Selain itu, pihak pengelola juga memaparkan:

  • Informasi Akademik: Terkait kurikulum dan perkembangan sistem belajar mengajar.

  • Informasi Keuangan: Sebagai bentuk transparansi pengelolaan dana yang diamanahkan oleh wali santri.

Paparan Hasil Evaluasi: Suara Wali Santri untuk Kemajuan TPQ

Puncak acara yang paling dinanti adalah paparan hasil kuesioner evaluasi pelaksanaan TPQ Nurul Islam tahun 2023. Data ini menjadi landasan pengelola dalam mengambil kebijakan di masa mendatang.

Berdasarkan hasil survei tersebut, mayoritas wali santri memberikan penilaian yang positif:

  • Metode IQRA': Sebanyak 43 responden menyatakan metode ini sangat baik digunakan di TPQ Nurul Islam.

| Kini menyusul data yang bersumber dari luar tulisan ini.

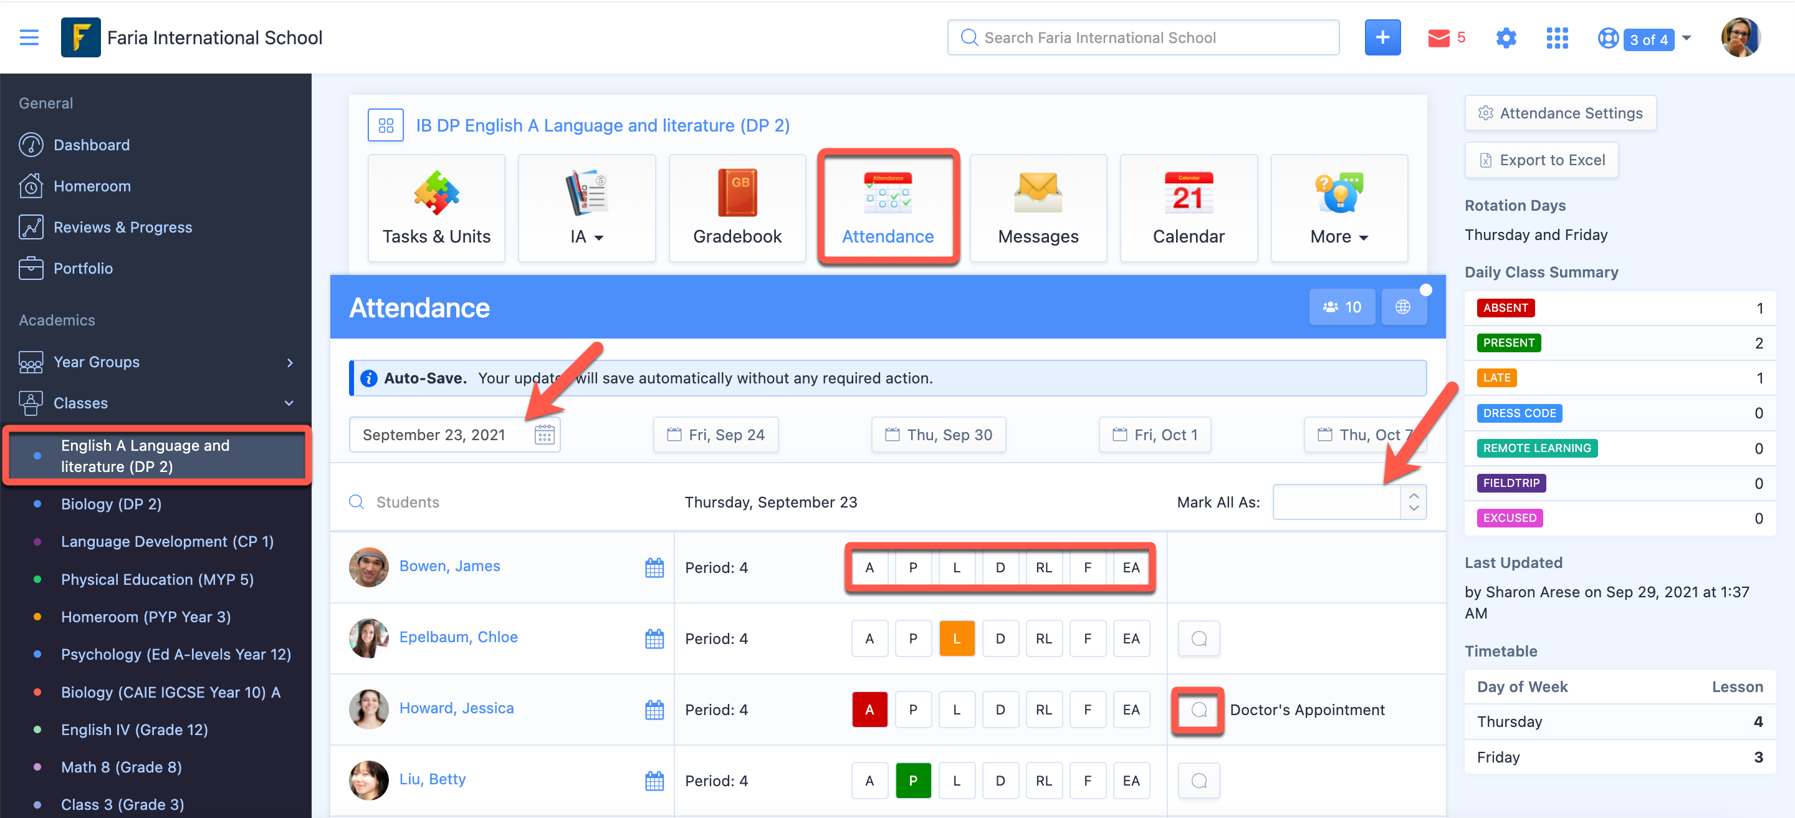Open the Dashboard sidebar item
1795x818 pixels.
point(91,145)
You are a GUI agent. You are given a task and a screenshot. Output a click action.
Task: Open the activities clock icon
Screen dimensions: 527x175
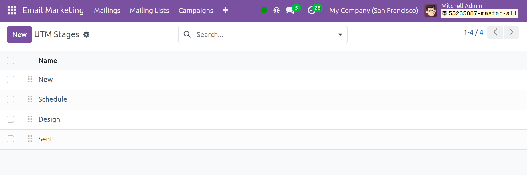pos(312,10)
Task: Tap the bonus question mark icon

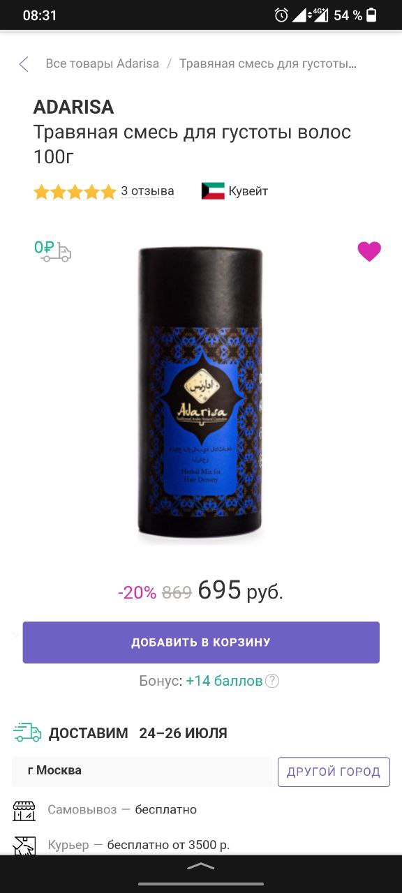Action: [272, 681]
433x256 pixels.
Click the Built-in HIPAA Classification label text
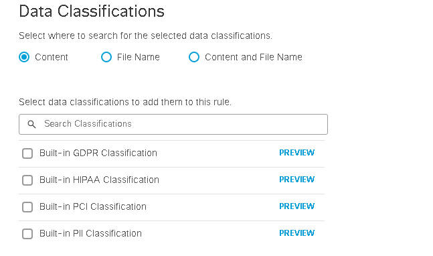click(x=100, y=180)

Muncul saran untuk menambah pembelajaran adab dan perhatian khusus bagi santri yang belum lancar.

  • Pembelajaran Tahfidz: Dinilai sangat baik oleh 43 wali santri. Beberapa masukan menarik meliputi pemberian reward sebagai motivasi serta penerapan metode talaqqi agar pengucapan ayat lebih akurat.

  • Kegiatan Outing Class: Terdapat dukungan penuh untuk mengadakan outing class. Mengenai pembiayaan, 31,3% wali santri setuju menggunakan mekanisme tabungan santri , dan 18,8% menyarankan kombinasi tabungan dengan subsidi Kas TPQ.

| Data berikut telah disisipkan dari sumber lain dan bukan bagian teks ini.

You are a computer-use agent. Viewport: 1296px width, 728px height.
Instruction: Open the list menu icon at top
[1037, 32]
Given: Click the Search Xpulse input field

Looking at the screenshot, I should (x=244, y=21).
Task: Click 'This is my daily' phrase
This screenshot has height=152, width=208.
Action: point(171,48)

  • Program Snack Santri: Data menunjukkan 33,3% orang tua setuju dengan nilai snack Rp2.000,- per santri. Terkait jenisnya, 47,9% wali santri lebih memilih Snack Sehat atau Jajan Pasar.

Sesi Tanya Jawab dan Penutup

Pertemuan diakhiri dengan sesi tanya jawab yang berlangsung interaktif. Banyak orang tua memberikan masukan konstruktif, termasuk kesediaan mereka menjadi donatur snack yang mencapai 89,6% dari total responden. Sebagian besar calon donatur (56,3%) lebih memilih mekanisme menyerahkan bantuan dalam bentuk snack jadi.

Dengan adanya pertemuan ini, TPQ Nurul Islam berkomitmen untuk segera menindaklanjuti harapan para wali santri, demi mewujudkan lingkungan belajar yang nyaman, disiplin, dan menyenangkan bagi seluruh santri.